Campus Universitário, Quinta da Granja-2829- 511 Caparica, Monte da Caparica

Tel: +351212946700 Fax: +351212946771

Licenciatura em Ciências Forenses e Criminais

Bioquímica

Prof. Doutor Carlos Monteiro

Discente: Tânia Cunha nº110509

Realização da actividade: 26 de Maio de 2014

Entrega do Relatório: 12 de Junho de 2014

1.Resumo

A inibição de um enzima corresponde a uma diminuição da sua atividade, por associação a moléculas com estrutura semelhante ao substrato denominadas inibidores. Neste trabalho experimental utilizou-se o NaF como inibidor. O objetivo desta experiência era avaliar o tipo de inibição uma vez que os processos de inibição de enzimas estão divididos em dois tipos: inibição reversível e inibição irreversível. Dentro da inibição reversível temos ainda a Inibição Competitiva, Mista e a Não-Competitiva. A avaliação do tipo de inibição foi feita consoante a análise da Vmáx e do Km que é determinado a partir da representação gráfica da equação de Lineweaver-Burk. Após o tratamento dos resultados, chegou-se à conclusão que a inibição com o NaF foi uma inibição não-competitiva.
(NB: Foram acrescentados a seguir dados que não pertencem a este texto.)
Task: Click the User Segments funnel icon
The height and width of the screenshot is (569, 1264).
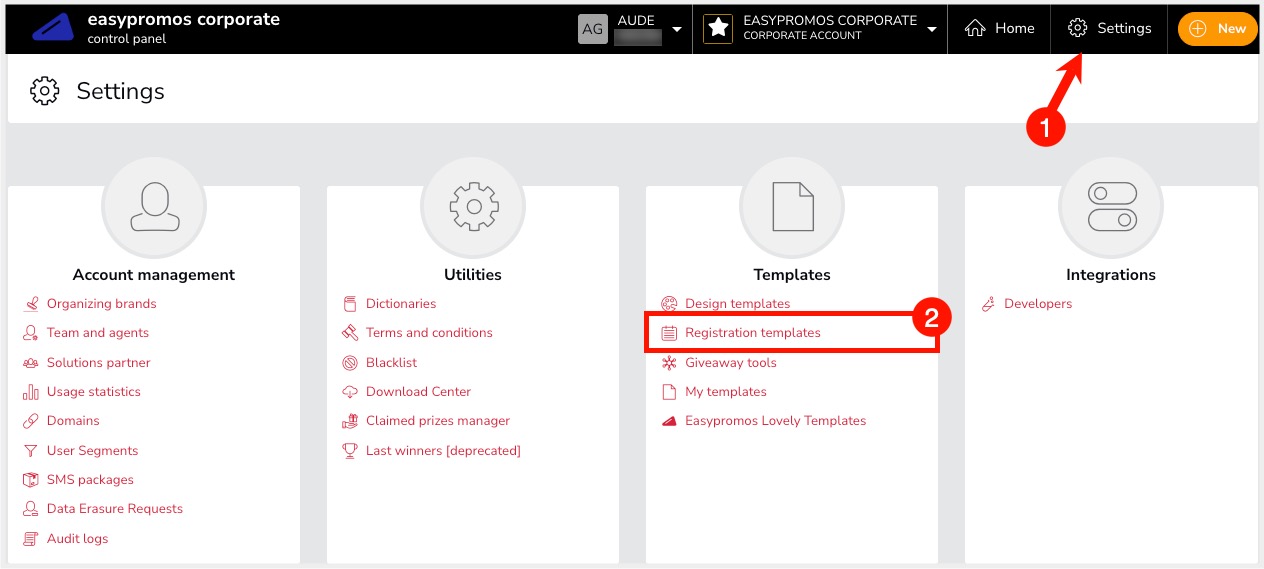Action: 30,451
Para além da avaliação do tipo de inibição foi também determinado, a partir da equação de Lineweaver-Burk, o Ki da reação.

PALAVRAS-CHAVE: Inibição Enzimática, NaF, Inibição Competitiva, Inibição Mista, Inibição Não-Competitiva, Km, Ki, Equação de Lineweaver-Burk, Henri-Michaelis-Menten, lei de Lambert-Beer.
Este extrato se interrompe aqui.